Problem description >>
An exact reproduction of all the entries is the expected answer.

Saved entries >>
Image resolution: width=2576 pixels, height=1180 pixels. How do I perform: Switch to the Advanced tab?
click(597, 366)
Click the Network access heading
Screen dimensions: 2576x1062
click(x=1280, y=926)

Task solution >>
Image resolution: width=2576 pixels, height=1180 pixels. How do I perform: Switch to the Advanced tab?
click(597, 366)
Click the Network access heading
Screen dimensions: 2576x1062
click(x=1280, y=926)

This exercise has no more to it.